VM start fails after Proxmox update

capote · June 22, 2020, 6:01pm

Hello, I have installed the update to pve-manager/6.2-6/ee1d7754 on two nodes (Community Edition). After that, the VMs won’t start anymore. Neither automatically nor manually.
But inside the Task Manager the status is “ok”

Node 1 with subscription remained untouched on pve-manager/6.2-4/9824574a.
What can I do to get the VWs running again?
Which information is still needed?

Best regards, MArko

fausp · June 22, 2020, 6:19pm

You could boot into an older Proxmox kernel until you/we can find the problem?

Andy_Wismer · June 22, 2020, 6:30pm

@capote

Hi Marko

I have a few “No-Subscription” Porxmox around, and my official Home-Proxmox (With Subscription). Versions same as yours, 6.2-6 on Non-Subscription, 6.2-4 with Subscription.

At the moment, all VMs start as expected.

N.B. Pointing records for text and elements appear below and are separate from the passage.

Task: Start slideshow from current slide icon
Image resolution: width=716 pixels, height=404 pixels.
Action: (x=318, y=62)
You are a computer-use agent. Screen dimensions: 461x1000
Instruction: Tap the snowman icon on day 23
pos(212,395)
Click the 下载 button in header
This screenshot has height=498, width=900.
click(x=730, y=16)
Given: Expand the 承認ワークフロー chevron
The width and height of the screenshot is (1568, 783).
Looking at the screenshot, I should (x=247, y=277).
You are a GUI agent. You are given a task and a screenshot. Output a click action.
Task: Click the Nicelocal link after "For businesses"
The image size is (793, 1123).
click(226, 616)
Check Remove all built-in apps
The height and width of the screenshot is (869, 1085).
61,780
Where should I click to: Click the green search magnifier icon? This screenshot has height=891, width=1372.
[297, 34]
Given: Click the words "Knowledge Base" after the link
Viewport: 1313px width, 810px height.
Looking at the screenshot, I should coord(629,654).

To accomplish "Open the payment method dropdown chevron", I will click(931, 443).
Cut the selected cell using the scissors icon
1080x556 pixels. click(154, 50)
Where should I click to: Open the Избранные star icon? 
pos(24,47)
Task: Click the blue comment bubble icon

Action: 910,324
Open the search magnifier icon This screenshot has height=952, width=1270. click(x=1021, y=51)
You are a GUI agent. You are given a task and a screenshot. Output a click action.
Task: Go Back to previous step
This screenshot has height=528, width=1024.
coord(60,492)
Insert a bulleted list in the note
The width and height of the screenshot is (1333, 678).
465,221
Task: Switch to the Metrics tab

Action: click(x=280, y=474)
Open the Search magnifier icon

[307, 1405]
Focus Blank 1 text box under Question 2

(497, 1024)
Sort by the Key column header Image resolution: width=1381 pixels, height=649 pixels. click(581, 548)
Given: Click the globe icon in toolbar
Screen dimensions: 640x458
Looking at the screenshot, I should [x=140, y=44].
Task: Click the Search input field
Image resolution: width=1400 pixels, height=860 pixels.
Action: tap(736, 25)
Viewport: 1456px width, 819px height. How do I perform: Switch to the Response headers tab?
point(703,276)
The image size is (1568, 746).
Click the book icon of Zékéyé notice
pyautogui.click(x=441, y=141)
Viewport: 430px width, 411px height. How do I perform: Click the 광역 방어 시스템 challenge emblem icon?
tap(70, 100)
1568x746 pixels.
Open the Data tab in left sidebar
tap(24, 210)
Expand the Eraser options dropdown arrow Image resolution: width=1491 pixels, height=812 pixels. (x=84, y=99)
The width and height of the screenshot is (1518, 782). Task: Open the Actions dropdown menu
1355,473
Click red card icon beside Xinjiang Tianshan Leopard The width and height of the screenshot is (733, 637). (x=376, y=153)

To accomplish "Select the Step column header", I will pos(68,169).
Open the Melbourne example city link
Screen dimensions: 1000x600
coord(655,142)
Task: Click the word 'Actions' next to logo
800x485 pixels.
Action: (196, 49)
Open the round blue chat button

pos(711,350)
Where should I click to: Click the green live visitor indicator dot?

If you move a non-starting VM (For testing) to the Proxmox 6.2-4, will the VM start without issues?

Are there any relevant log entries for Proxmox / QEMU?

My 2 cents
Andy

capote · June 22, 2020, 8:17pm

Hi Andy,
simply and stupid… I don’t know how to move without migrating. Migrating is not possible.
I tried to delete the VM100 - no success and no error messages.
Then I tried to restore the VM100 (Zabbix-Server) VM from Backup. That produced the error “unable to restore VM 100 - can’t lock file ‘/var/lock/qemu-server/lock-100.conf’ - got timeout (500)”
The second attempt immediately after the error message restored the VM and the VM100 started well.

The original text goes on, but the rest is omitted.